HC: Tenho certeza que ele faleceu praticamente ali [na passarela]. Colocaram ele na maca, não fizeram o procedimento ali [de reanimação]. Só na ambulância prestaram os primeiros socorros. Não questiono se foi demora no atendimento porque eu não estava lá. Só quero que não seja em vão. Que sirva para que, nos próximos eventos, exista uma ambulância no local, paramédicos, desfibrilador, tudo o que for preciso. Nunca se sabe quando alguém pode precisar.
MC: De onde vem sua força para lidar com o luto? É do espiritismo, sua religião?
HC: Toda religião ajuda. O que vale é a fé que está dentro da pessoa. Lógico que o espiritismo te dá um entendimento melhor da morte. Mas tem muitos espíritas que também não aceitam. Eu acredito que há vida depois da morte. Acredito em reencarnação. Sei que ele está num lugar bom, bem amparado. Mas espírita também chora, não é perfeito. A gente ama todos os filhos, mas tem sempre um com quem temos mais afinidade. O Tales era o que tinha mais afinidade comigo: viajávamos juntos e ele não tinha segredos para mim. Era para ele estar comigo agora, neste momento, porque ele ia para Milão em junho. Então ele teria vindo passar o Dia das Mães e estaria aqui até a viagem.
MC: Ele tem recebido várias homenagens. Isso traz algum conforto?
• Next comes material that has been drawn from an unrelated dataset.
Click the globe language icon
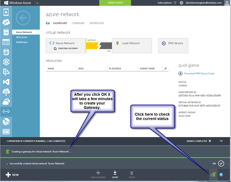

HC: Ele foi homenageado aqui, na minha cidade, pela Academia de Letras. Fico muito feliz, pois é bom saber que um filho seu é tão querido. Vejo tantas mães perdendo filhos para as drogas, em assaltos. Nunca tive problemas desse tipo com meus filhos, graças a Deus. É tão bom ver um filho rodeado de amigos. Até agora não chegou alguém pra falar nada de mal dele. Tales sempre foi um ótimo filho.
MC: O que você espera daqui em diante?
HC: Quero paz. Continuar minha vidinha. Estou pretendendo voltar à academia e viver a vida, como o Tales mandava. Ele dizia: ‘Saia, divirta-se, a gente vive pra isso’. É isso que eu vou fazer.